Task statement:
Copy out exactly the lines below that run from the one holding "The image size is (791, 436)." to the one holding "Image resolution: width=1116", keeping both of those lines and no others.

######

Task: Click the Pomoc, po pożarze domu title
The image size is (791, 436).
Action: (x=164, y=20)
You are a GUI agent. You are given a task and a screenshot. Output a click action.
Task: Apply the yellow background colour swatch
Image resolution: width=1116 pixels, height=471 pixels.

######

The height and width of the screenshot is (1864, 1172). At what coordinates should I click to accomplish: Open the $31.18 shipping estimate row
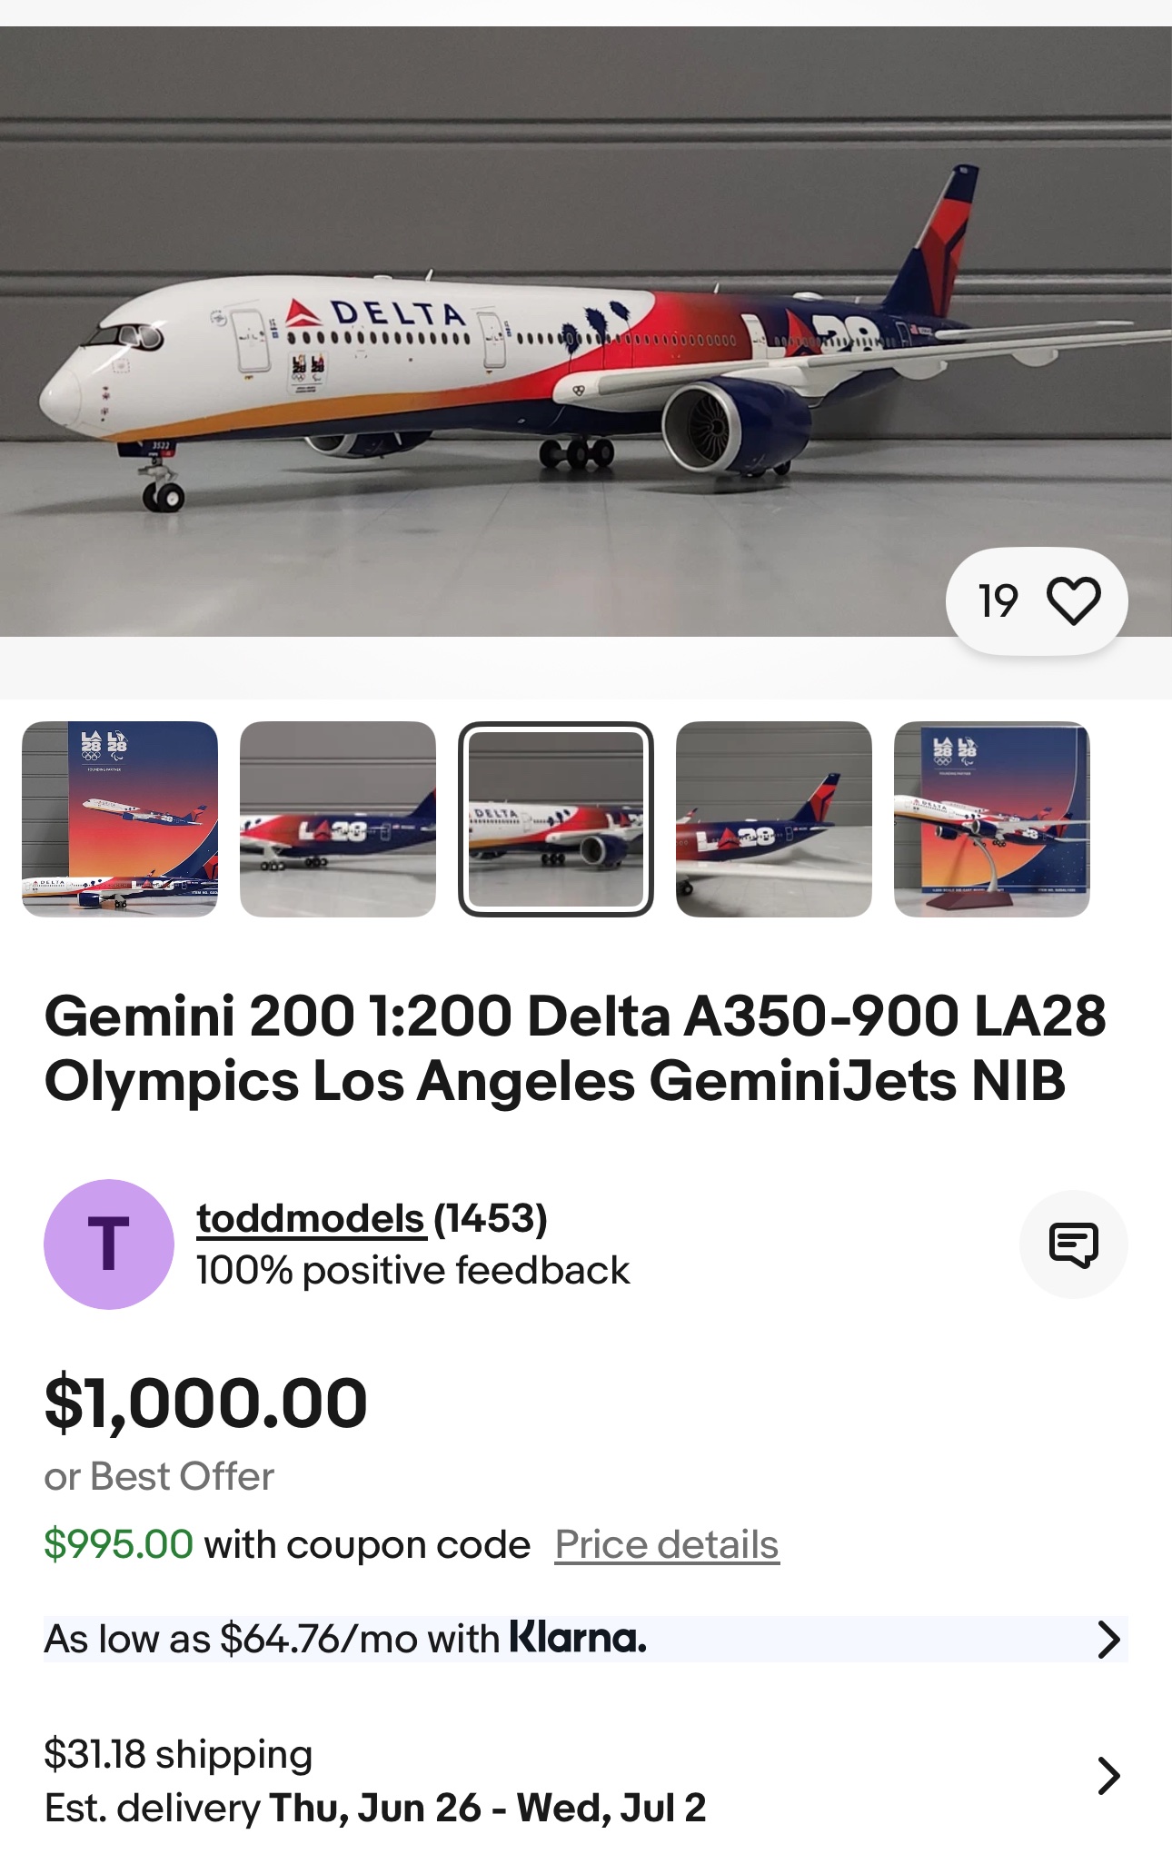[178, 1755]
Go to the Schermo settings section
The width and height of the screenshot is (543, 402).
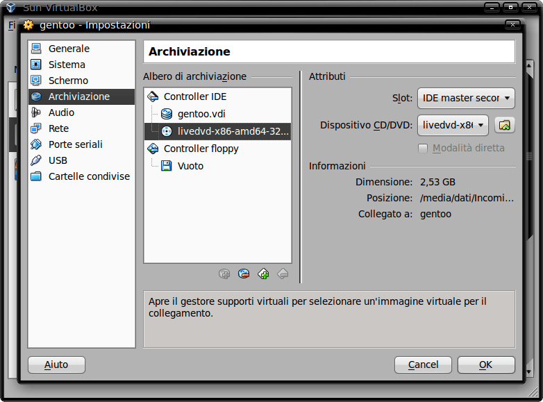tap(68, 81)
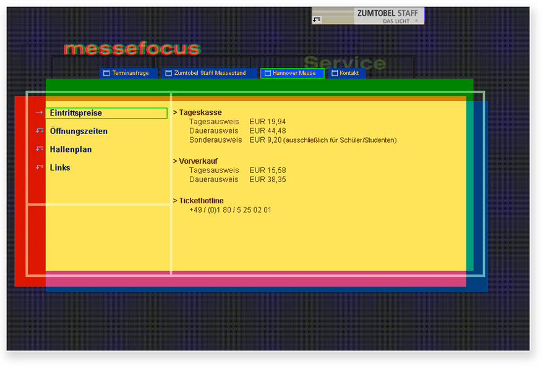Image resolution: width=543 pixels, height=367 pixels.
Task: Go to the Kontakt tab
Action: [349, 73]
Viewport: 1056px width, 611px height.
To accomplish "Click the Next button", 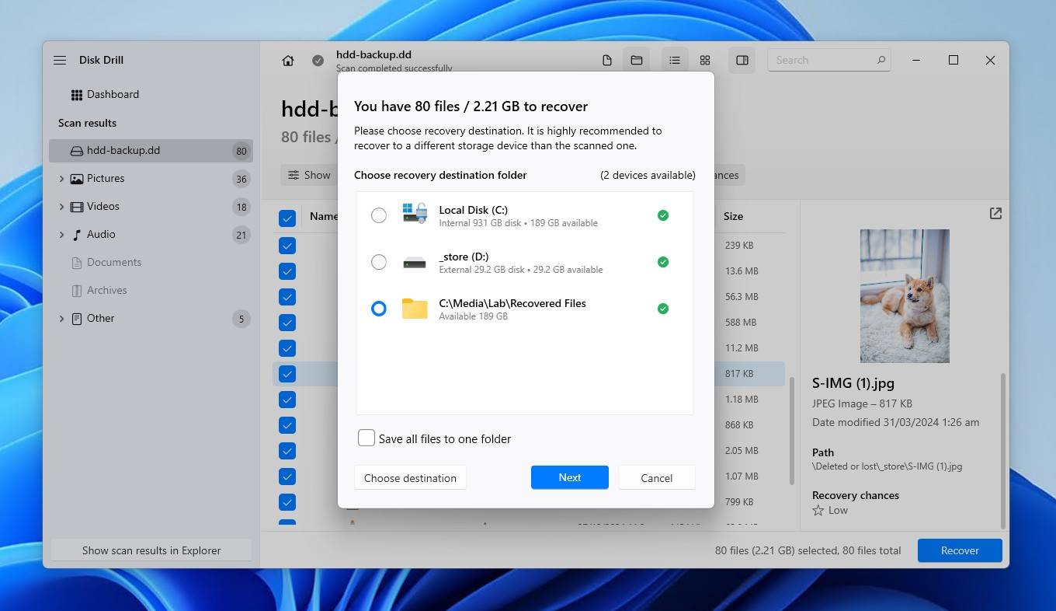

######

Expected output:
The image size is (791, 436).
Action: (x=164, y=20)
You are a GUI agent. You are given a task and a screenshot. Output a click action.
Task: Apply the yellow background colour swatch
Image resolution: width=1116 pixels, height=471 pixels.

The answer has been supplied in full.